Exceed Company, which sells the Xidelong brand in China, more than doubled its profits in the fourth quarter of last year as the market situation markedly improved. However, that failed to make up for the paltry performance of the previous quarters, leading to sharp sales and profit declines for the full year.

Sagging demand led to the closure of hundreds of Xidelong stores last year. The number was reduced by more than 37 percent to 3,080 stores at the end of 2013. This had the advantage of decreasing promotional expenses and subsidies for the stores. The costs were also reduced by the smaller average size of renovated stores, down to 74 square meters.

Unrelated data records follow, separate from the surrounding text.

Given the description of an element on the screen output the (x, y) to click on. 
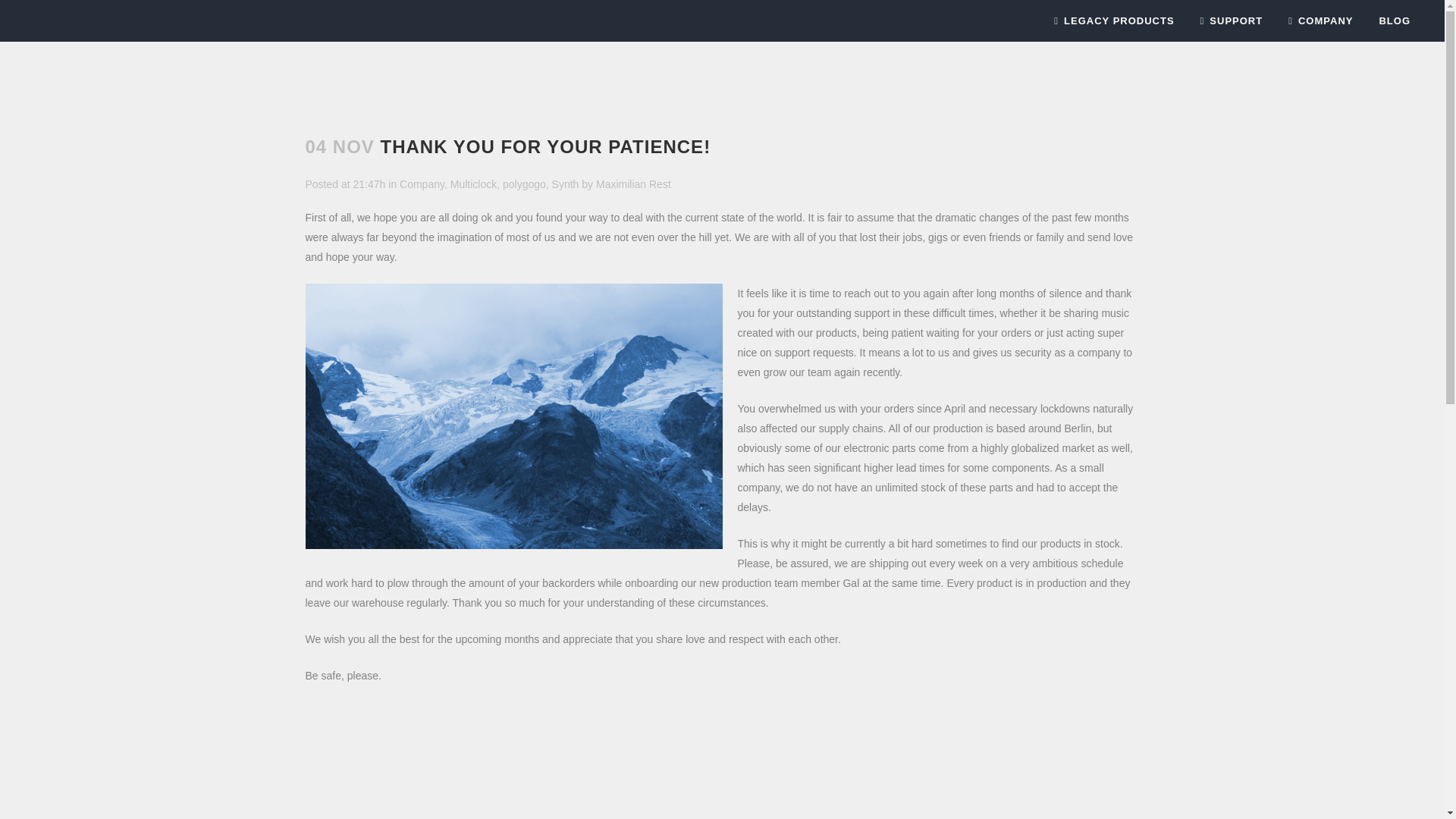
Multiclock (472, 184)
polygogo (524, 184)
LEGACY PRODUCTS (1113, 20)
Company (421, 184)
BLOG (1387, 20)
SUPPORT (1232, 20)
COMPANY (1320, 20)
Synth (565, 184)
Maximilian Rest (633, 184)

Sales for the last quarter climbed by 32.7 percent to 495.9 million yuan renminbi (€57.17m-$79.55m), driven by a 52.9 percent jump in apparel sales. The gross profit margin remained unchanged at about 27.3 percent but the rising sales strongly pushed profits. The group ended the quarter with net profit of RMB 21.7 million (€2.50m-$3.48m), more than twice the profit in the same quarter last year.

For the full year, sales shrank by 31.6 percent to RMB 1,629.6 million (€187.85m-$261.36m), with declines for all product categories. The decrease was chiefly caused by much lower volumes. Average footwear prices also decreased slightly for the year, down by 2.7 percent, but they advanced by 24.6 percent for apparel due to stronger sales of quality and winter products.

The group's gross margin was down by 1.2 percentage points to 27.1 percent for the year. Its operating profit slumped by 59.2 percent to RMB 94.5 million (€10.89m-$15.16m) while the net profit contracted by 67.1 percent to RMB 65.5 million (€7.55m-$10.51m).

Exceed Company was short on strategic plans and prospects after this rough year, only reiterating its confidence that the Chinese sportswear market will continue to expand in spite of economic constraints. Exceed is still listed on Nasdaq, in spite of an offer made last December by investors around Shuipan Lin, its chief executive, to take the company private. A shareholders' meeting scheduled last month to vote on the proposal had to be adjourned, apparently due to delays in arranging financing for the offer.